» **YOUR OBJECTIVE**
Retype the forum thread on moving abroad from the UK word for word, everything from "I would stay" down to "cheaper as well.".

» **PAGE TEXT**
I would stay in the UK and wait for the kids to grow up, on the income you say you can enjoy the uk, I live here, lived most places, am a Brit and live a British way of life in Spain, if that makes sense. You will find an awful lot of crap here, foreign crap is always harder to digest than British crap. The weather is the only real thing that makes things different for me. Also if you are only in your mid forties just think what you could achieve in another 15 years. Dont forget you can get from most of the uk to Alicante (for example) quicker than you prob can from plymouth to london. cheaper as well.


----------



## Lynn R (Feb 21, 2014)

ssbn02 said:


> I live here, am a Brit and live a British way of life in Spain,
> 
> The weather is the only real thing that makes things different for me.



The second is no doubt a direct result of the first.


----------



## ssbn02 (May 16, 2013)

Lynn R said:


> The second is no doubt a direct result of the first.


no not really, I am a Brit abroad. always will be and will never want to change. i am maybe slightly different in that i have never really lived in the uk. one day i will stop being an expat living the ''dream''and start living on the huge benefits of being in the uk over abroad. yep i will prob for a change have to sort out my....uugggghhhh... tax but it will be worth it. then again being a Brit it will be minimal. If i was younger, early forties, able to earn a very high salary in the uk, have a lovely home and a lovely family and afford to enjoy the uk then i wouldnt leave. i would live in the uk and travel abroad as and when i felt like it.

» **LISTED ENTRIES**
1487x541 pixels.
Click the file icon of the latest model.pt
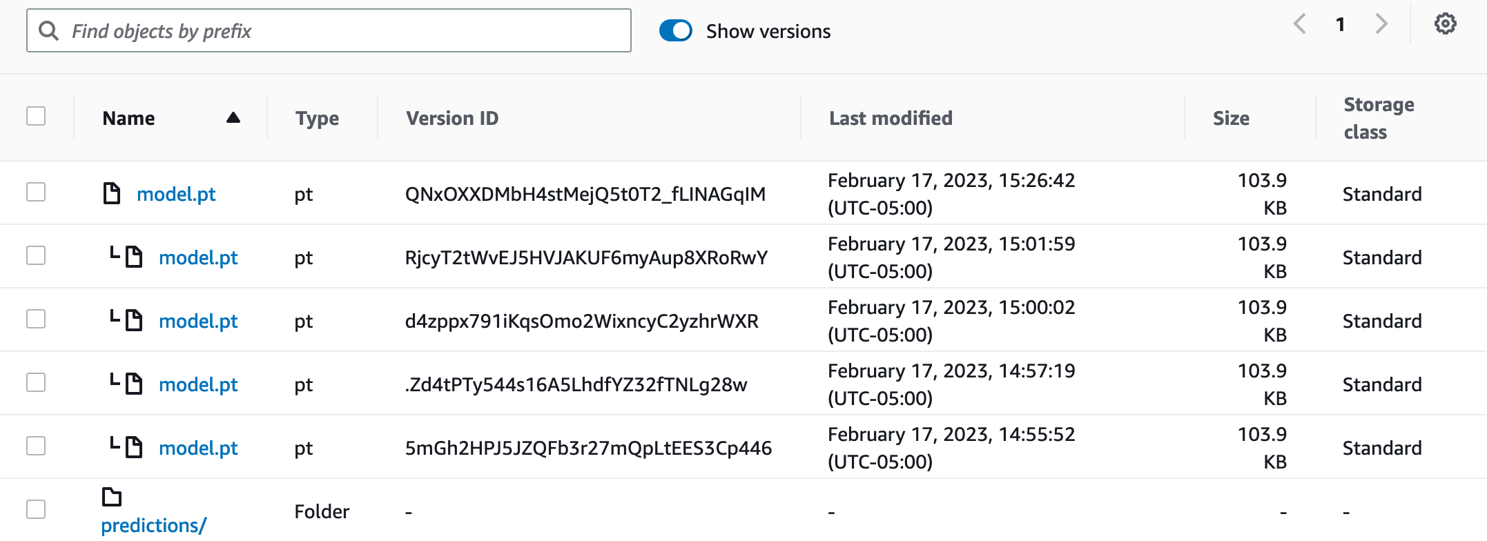coord(112,194)
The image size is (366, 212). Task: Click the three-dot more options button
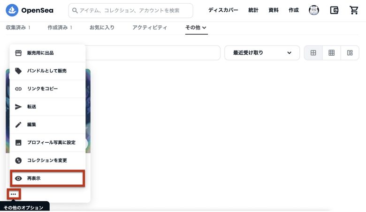point(14,194)
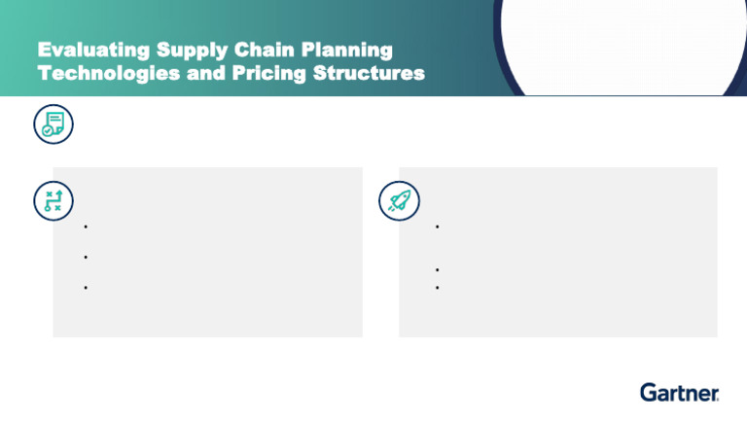Select the first bullet in right panel
The width and height of the screenshot is (747, 421).
(438, 227)
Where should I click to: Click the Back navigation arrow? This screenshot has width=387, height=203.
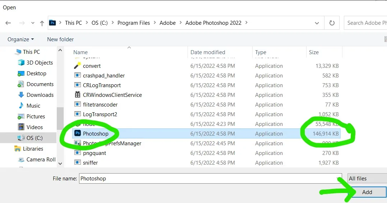8,23
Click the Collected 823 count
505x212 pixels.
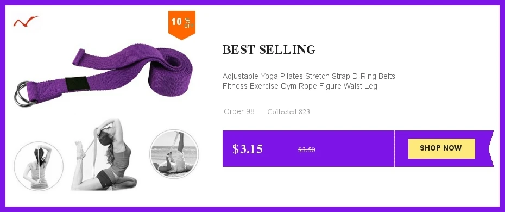[288, 112]
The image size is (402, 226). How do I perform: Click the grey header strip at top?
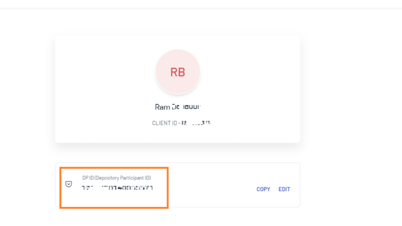(201, 8)
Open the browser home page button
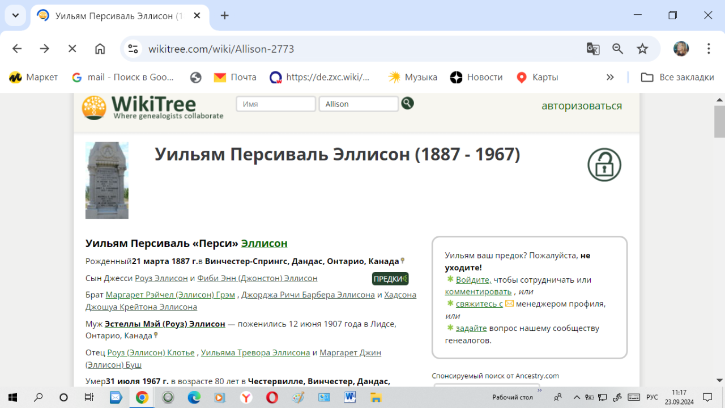 [100, 49]
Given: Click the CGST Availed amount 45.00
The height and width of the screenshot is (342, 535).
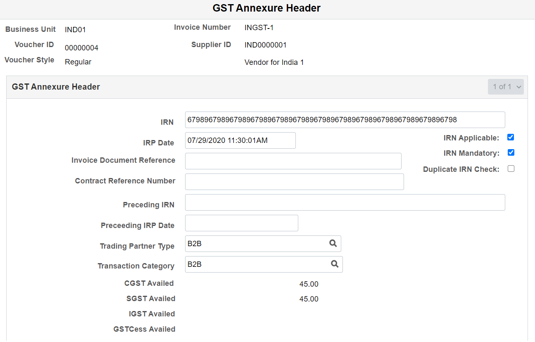Looking at the screenshot, I should (309, 284).
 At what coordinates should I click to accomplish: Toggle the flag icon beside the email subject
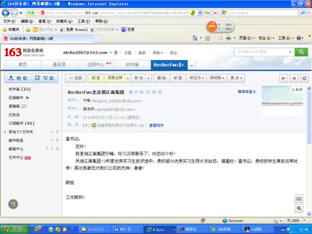pyautogui.click(x=137, y=92)
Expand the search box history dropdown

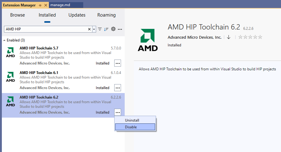click(x=94, y=29)
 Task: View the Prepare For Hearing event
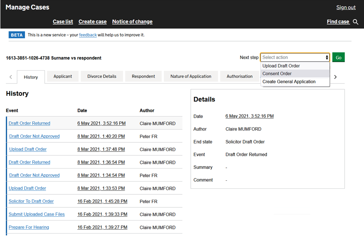[29, 227]
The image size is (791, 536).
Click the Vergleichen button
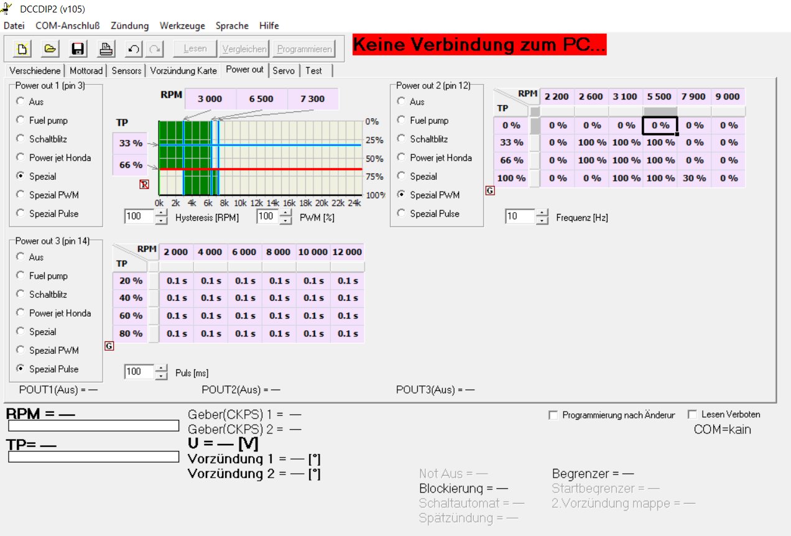244,49
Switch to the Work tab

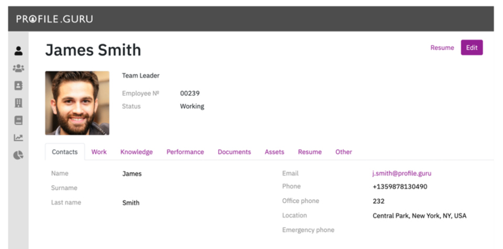click(x=99, y=152)
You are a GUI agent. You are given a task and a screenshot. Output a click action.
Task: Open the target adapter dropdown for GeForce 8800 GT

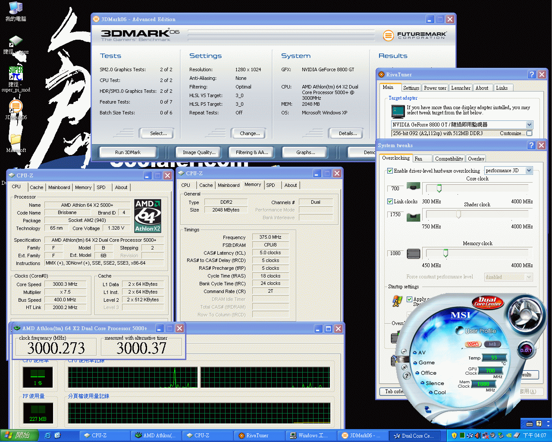pyautogui.click(x=529, y=125)
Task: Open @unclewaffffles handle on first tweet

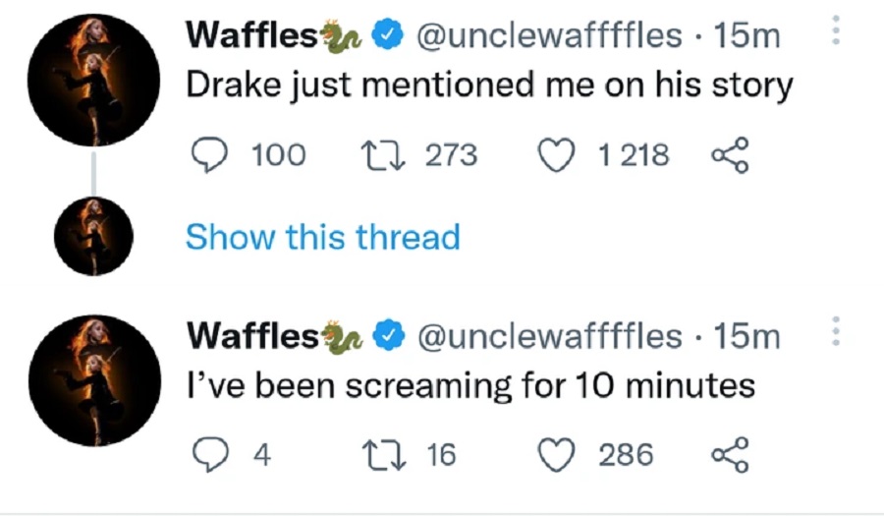Action: (549, 35)
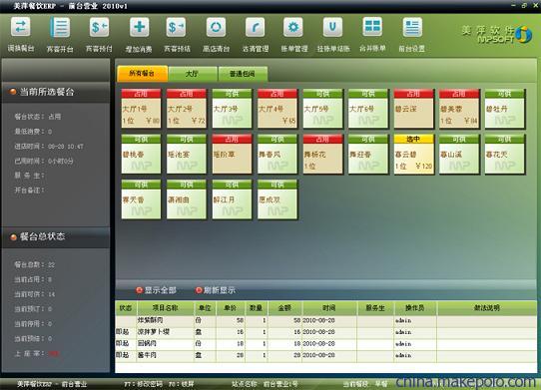
Task: Click the 显示全部 button
Action: (x=157, y=290)
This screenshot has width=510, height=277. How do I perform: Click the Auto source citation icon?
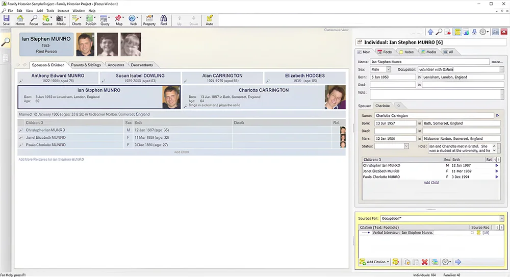(209, 19)
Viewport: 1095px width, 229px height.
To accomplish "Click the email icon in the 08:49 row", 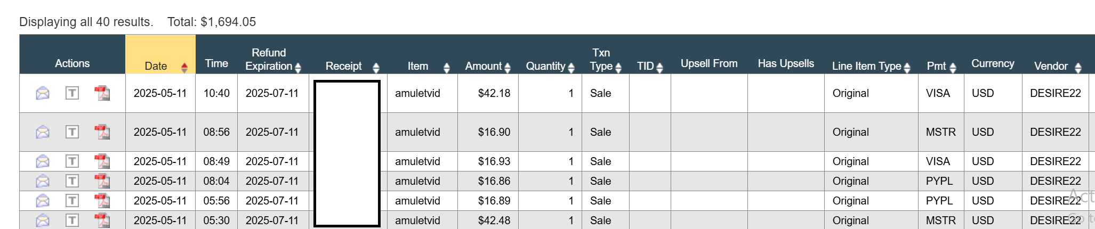I will pyautogui.click(x=43, y=161).
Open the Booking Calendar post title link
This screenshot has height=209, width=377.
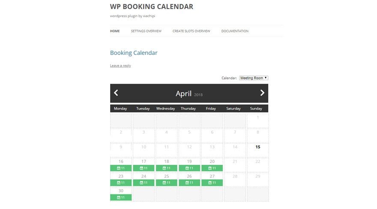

» **RESULT OF THE EXERCISE**
I would stay in the UK and wait for the kids to grow up, on the income you say you can enjoy the uk, I live here, lived most places, am a Brit and live a British way of life in Spain, if that makes sense. You will find an awful lot of crap here, foreign crap is always harder to digest than British crap. The weather is the only real thing that makes things different for me. Also if you are only in your mid forties just think what you could achieve in another 15 years. Dont forget you can get from most of the uk to Alicante (for example) quicker than you prob can from plymouth to london. cheaper as well.